When someone sins against the congregation, he is also sinning against Christ because Christ and His Church are one. In other words, those united to Christ in baptism are united to Him!
- Romans 12:5: “we who are many [Paul and the congregation at Rome] are one body in Christ.”
- Colossians 1:24: “Now I [Paul] rejoice in my sufferings for you [the congregation at Colossae], and I fill up in my flesh what is still lacking in regard to Christ’s afflictions, for the sake of his body, that is, the Church.”
- Galatians 3:27: “All of you who were baptized into Christ have clothed yourselves with Christ.”
- Ephesians 5:29-30: “For no one ever hates his own flesh but provides and cares for it, just as Christ does for the Church since we are members of His body.”
Just as the fall into sin was a physical act, so is sinning against the body of Christ. By eating and drinking in the Supper as if you are one when you are not, you sin against both the congregation and Christ in that physical act.
The Body of Christ as His Church
Jesus saved us by becoming a physical being. He uses physical matter to save us physical beings: water in baptism and bread and wine in His Supper. These are communal events, which take place in His Church, a gathering of physical beings in a physical space to receive our Lord’s physical presence. “We should not stay away from our assembly, as is the habit of some. Instead, encourage each other—and all the more as you see the Day approaching” (Hebrews 10:25). Why? We go to Church to “get saved.”

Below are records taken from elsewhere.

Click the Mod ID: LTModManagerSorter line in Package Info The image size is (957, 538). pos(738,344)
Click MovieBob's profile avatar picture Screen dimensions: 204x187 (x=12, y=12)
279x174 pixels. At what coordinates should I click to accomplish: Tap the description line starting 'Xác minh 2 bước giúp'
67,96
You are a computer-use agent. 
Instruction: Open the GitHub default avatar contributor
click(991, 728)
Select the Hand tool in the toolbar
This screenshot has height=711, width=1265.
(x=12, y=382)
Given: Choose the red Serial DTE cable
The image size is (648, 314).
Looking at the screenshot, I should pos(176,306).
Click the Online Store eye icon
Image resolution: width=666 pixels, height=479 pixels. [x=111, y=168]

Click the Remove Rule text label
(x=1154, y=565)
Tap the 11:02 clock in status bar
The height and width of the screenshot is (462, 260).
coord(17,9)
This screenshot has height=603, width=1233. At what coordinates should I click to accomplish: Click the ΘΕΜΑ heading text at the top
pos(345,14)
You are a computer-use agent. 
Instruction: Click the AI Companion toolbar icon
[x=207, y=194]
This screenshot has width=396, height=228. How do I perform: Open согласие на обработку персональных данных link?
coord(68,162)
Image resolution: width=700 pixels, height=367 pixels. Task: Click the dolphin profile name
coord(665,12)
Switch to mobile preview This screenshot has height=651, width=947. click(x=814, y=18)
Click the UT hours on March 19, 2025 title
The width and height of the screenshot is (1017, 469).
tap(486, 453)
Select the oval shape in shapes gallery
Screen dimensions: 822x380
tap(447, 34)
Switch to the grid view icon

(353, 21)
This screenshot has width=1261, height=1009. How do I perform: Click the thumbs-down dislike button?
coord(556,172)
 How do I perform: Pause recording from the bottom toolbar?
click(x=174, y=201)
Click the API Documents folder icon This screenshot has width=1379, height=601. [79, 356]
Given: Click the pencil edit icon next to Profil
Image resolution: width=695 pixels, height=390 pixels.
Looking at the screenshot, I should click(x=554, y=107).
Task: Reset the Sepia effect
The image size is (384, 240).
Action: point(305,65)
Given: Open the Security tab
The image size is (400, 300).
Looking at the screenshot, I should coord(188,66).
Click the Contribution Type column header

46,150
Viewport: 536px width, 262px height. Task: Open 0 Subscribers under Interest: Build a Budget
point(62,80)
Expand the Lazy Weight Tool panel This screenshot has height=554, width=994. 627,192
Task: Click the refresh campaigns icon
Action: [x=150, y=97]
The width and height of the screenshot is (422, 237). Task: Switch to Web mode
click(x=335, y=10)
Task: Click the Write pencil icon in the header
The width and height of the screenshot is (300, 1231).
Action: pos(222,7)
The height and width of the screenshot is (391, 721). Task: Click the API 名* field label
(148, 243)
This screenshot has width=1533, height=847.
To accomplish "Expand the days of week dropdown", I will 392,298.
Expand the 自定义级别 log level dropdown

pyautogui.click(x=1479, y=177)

Salvation is a Past, Present and Future Event
- Ephesians 2:8-9: For by grace you have been saved [past time event] through faith, and this is not from yourselves; it is a gift of God, not from works so that no one can boast.
- 1 Corinthians 1:18: For the Word of the cross [the preached Word] is foolishness to those who are perishing, but to us who are being saved [present tense event] it is the power of God.
- Romans 5:9: Since we have now been declared righteous by His blood [that is, saved], we will be saved [a future time event, the Last Day] through Him from the wrath of God.
We receive such salvation through what Jesus instituted His Church to do until He returns on the Last Day when all God’s saints will receive the fullness of His salvation that He has for them.
We Go to Church to Grow in the Faith
Read Ephesians 4:11-14
This is a hard passage to translate and understand because the only subject is Christ, the “He” in verse 11, with the entire focus on what He gives, not on what we do. So, the question is not what we do in the Church but what Jesus gives us, how and through whom He chooses to do so, and for what purpose. Why does Jesus give to His Church?
Gathered as a physical assembly and the body of Christ, we are saved and strengthened in the faith. This is not only not to fall or drift away, but to arrive at unity in the faith and the knowledge of God’s Son, to mature into Christ’s fullness. All this is the prepare us for the Last Day when Christ returns as a physical man.